关注问题分子诊断技术是指以DNA和RNA为诊断材料,用分子生物学技术通过检测基因的存在、缺陷或表达异常,从而对人体状态和疾病作出诊断的技术。 分子诊断的主要技术有核酸分子杂交、聚合酶链反应、测序技术和生物芯片技术。
(1)核酸分子杂交技术 原理是利用互补的DNA单链能够在一定条件下结合成双链,即能够进行杂交。这种结合是特异的,即严格按照碱基互补的原则进行,它不仅能在DNA和DNA之间进行,也能在DNA和RNA之间进行。杂交的双方是待测核酸序列和探针序列。应用该技术可对特定DNA或RNA序列进行定性或定量检测。

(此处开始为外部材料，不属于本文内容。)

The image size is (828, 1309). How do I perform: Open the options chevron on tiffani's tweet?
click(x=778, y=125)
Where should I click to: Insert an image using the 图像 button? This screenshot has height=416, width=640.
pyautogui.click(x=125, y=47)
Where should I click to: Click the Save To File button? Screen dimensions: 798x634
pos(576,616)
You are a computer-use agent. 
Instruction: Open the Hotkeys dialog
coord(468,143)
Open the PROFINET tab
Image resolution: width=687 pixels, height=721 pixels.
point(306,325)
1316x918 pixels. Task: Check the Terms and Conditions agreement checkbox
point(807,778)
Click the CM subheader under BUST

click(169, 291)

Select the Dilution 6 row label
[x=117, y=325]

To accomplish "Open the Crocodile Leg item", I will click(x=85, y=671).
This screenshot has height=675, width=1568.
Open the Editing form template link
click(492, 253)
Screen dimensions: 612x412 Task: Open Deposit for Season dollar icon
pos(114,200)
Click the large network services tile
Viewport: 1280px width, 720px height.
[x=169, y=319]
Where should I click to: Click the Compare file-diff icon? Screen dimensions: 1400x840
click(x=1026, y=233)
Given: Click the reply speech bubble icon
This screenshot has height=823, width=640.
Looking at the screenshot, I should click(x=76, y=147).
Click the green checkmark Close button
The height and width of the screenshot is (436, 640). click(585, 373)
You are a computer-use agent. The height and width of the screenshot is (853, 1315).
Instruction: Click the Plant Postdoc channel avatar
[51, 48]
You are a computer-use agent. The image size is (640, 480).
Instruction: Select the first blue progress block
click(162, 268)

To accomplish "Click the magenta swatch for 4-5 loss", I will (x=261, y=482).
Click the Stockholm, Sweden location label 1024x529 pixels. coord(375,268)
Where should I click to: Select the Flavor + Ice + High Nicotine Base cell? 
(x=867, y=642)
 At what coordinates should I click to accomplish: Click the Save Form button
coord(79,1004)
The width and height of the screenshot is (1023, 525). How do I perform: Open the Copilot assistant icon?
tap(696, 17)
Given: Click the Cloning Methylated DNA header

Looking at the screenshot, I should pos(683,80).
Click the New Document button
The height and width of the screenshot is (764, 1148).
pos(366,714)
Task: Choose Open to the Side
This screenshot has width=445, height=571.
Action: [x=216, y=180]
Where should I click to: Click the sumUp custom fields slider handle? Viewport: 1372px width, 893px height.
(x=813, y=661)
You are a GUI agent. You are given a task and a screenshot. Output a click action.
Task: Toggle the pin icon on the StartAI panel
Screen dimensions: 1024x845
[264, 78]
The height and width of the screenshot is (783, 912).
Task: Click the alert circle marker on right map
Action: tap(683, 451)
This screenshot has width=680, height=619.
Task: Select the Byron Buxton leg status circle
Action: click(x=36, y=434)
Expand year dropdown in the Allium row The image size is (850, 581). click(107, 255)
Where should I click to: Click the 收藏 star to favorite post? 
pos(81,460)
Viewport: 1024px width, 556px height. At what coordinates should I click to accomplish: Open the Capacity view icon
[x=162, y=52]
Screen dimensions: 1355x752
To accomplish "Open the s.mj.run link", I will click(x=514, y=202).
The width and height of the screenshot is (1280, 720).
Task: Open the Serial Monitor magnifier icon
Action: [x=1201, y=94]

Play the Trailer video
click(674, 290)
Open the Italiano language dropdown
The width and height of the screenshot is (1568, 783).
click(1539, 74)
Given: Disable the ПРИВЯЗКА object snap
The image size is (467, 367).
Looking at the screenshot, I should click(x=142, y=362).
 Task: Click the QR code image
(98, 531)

(2)聚合酶链反应(PCR)原理是是利用DNA在体外摄氏95°C高温时变性会变成单链,低温(经常是60°C左右)时引物与单链按碱基互补配对的原则结合,再调温度至DNA聚合酶最适反应温度(72°C左右),DNA聚合酶沿着磷酸到五碳糖(5'-3')的方向合成互补链。基于聚合酶制造的PCR仪实际就是一个温控设备,能在变性温度,复性温度,延伸温度之间很好地进行控制。应用这种技术可放大扩增特定的DNA片段,它可看作是生物体外的特殊DNA复制,PCR的最大特点,是能将微量的DNA大幅增加。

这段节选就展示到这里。